Die Schuld einfach auf die „Märkte“ zu schieben, ist natürlich bequemer. Da hat man den Feind der Menschheit gleich benannt. Es wäre natürlich bedeutend schwieriger, den Zusammenhang von Geldkrise und überbordender Staatsverschuldung in fast allen Industrieländern zu erklären.

„Nirgends, außer vielleicht in Burma oder an der Harvard University, glaubt man im Ernst daran, dass es eine Alternative zur Marktwirtschaft gibt“, schreibt der ehemalige italienische Außenminister Antonio Martino sarkastisch.

Die Rezepte der Linken

Viele Intellektuelle finden Gefallen an der Krise.

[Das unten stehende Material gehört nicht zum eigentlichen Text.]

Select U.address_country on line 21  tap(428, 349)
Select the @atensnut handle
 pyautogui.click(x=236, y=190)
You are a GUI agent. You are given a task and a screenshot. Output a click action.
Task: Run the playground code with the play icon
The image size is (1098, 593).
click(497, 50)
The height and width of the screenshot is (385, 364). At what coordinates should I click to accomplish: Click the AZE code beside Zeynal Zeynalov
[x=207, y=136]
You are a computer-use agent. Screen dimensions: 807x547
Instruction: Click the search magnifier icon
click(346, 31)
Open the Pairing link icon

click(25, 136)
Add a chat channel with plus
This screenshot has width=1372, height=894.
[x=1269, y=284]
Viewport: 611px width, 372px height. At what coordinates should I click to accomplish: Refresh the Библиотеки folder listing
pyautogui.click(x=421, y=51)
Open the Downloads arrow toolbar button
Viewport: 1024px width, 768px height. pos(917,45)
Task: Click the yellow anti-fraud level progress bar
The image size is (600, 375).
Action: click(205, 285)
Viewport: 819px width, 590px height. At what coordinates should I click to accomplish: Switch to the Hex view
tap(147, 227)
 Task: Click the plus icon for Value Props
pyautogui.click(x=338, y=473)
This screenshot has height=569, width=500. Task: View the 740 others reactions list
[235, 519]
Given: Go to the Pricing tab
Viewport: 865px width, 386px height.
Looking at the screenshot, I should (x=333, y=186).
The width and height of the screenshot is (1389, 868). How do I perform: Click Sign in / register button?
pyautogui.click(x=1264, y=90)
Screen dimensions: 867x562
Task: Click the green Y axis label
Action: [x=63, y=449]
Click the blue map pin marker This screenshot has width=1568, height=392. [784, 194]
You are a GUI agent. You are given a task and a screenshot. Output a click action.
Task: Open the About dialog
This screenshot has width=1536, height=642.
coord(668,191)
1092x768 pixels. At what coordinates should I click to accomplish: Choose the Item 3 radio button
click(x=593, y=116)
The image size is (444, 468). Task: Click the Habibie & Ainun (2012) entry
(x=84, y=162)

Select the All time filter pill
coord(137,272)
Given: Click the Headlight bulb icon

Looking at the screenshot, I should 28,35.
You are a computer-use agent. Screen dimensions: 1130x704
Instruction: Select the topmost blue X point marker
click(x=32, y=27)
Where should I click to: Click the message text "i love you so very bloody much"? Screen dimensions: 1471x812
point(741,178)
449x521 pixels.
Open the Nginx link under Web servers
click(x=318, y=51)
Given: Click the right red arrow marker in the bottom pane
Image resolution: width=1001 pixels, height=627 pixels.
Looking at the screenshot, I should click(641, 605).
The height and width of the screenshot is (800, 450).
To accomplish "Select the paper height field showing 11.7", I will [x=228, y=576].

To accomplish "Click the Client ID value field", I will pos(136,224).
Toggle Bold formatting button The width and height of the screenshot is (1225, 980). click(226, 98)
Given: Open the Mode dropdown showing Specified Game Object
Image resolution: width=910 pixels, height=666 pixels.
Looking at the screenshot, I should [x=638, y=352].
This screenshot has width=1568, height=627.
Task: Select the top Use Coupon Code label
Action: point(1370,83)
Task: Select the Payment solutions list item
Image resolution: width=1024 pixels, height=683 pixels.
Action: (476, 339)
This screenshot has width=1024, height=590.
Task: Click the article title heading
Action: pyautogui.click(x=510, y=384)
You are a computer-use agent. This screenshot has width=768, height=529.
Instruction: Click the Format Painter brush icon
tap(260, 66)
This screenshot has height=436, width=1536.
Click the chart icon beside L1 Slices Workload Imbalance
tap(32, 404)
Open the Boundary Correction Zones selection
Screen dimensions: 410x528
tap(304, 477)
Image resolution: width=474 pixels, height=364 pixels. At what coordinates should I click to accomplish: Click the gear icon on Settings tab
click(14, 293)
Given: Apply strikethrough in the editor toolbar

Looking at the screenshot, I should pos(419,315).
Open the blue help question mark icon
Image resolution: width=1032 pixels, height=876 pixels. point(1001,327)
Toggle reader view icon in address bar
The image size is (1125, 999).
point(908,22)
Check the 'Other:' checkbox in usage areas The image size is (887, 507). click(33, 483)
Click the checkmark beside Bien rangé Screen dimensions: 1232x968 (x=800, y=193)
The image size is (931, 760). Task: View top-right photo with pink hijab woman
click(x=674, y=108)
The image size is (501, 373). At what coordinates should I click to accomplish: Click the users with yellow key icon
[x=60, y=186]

In einem Anfall von bürgerlichem Masochismus bekennen plötzlich reihenweise die Redakteure des Feuilletons der „Frankfurter Allgemeinen Zeitung“ im Gefolge ihres Chefs Frank Schirrmacher, sie hätten sich geirrt, die Linke habe doch recht gehabt. Wobei, muss man da sogleich fragen.

Die Linke und eine Heerschar von Schriftstellern und Essayisten hat zur Analyse der Finanz- und Wirtschaftskrise nichts beigetragen außer der Beschwörung der Krisentheorie von Karl Marx. Es sind genau die Rezepte der Linken – nämlich die unentwegte Schuldenpolitik zur angeblichen Stimulierung des Arbeitsmarktes und des Konsums – die in die Krise geführt haben.

Aber vielleicht, vermutet Botho Strauss hinterlistig, ist eine Absicht dabei: nämlich die allgemeine Armut herzustellen.